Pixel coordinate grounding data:
========
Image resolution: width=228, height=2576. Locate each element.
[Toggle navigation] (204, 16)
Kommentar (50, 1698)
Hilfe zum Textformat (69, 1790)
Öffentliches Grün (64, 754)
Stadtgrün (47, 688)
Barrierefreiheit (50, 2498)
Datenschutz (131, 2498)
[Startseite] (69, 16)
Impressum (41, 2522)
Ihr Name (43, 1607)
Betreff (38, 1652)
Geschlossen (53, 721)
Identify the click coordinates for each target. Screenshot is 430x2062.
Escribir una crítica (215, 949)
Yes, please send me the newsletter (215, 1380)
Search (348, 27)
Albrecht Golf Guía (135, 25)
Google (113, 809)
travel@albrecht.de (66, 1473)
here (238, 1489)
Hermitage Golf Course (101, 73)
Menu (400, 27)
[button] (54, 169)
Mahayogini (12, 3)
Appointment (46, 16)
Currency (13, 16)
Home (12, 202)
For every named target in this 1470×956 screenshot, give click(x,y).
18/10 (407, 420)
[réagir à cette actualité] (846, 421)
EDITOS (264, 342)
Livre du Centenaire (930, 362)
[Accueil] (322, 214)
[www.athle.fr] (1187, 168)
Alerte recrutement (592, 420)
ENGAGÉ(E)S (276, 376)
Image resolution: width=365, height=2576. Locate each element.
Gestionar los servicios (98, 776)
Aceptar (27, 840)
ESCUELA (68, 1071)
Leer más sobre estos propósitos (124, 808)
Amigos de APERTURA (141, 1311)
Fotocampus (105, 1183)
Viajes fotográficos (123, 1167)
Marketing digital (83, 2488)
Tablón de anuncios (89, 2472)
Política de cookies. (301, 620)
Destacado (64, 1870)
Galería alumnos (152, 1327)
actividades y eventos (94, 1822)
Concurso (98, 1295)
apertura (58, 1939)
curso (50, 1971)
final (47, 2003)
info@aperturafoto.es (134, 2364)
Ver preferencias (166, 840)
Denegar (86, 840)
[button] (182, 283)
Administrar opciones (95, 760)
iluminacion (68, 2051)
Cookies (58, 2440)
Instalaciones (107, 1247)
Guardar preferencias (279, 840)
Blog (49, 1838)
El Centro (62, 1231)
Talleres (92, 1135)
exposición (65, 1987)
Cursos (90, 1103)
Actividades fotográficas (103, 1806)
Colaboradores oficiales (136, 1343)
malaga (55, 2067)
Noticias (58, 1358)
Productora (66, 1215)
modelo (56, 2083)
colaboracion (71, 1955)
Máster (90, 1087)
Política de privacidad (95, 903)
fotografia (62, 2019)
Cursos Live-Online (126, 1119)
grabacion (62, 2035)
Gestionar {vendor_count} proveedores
========
*Exercise*. Would you print, exactly as written, every line above from the one holding "EDITOS (264, 342)" through the one holding "Destacado (64, 1870)", with both included and no other lines?

*Exercise solution*.
EDITOS (264, 342)
Livre du Centenaire (930, 362)
[Accueil] (322, 214)
[www.athle.fr] (1187, 168)
Alerte recrutement (592, 420)
ENGAGÉ(E)S (276, 376)
Image resolution: width=365, height=2576. Locate each element.
Gestionar los servicios (98, 776)
Aceptar (27, 840)
ESCUELA (68, 1071)
Leer más sobre estos propósitos (124, 808)
Amigos de APERTURA (141, 1311)
Fotocampus (105, 1183)
Viajes fotográficos (123, 1167)
Marketing digital (83, 2488)
Tablón de anuncios (89, 2472)
Política de cookies. (301, 620)
Destacado (64, 1870)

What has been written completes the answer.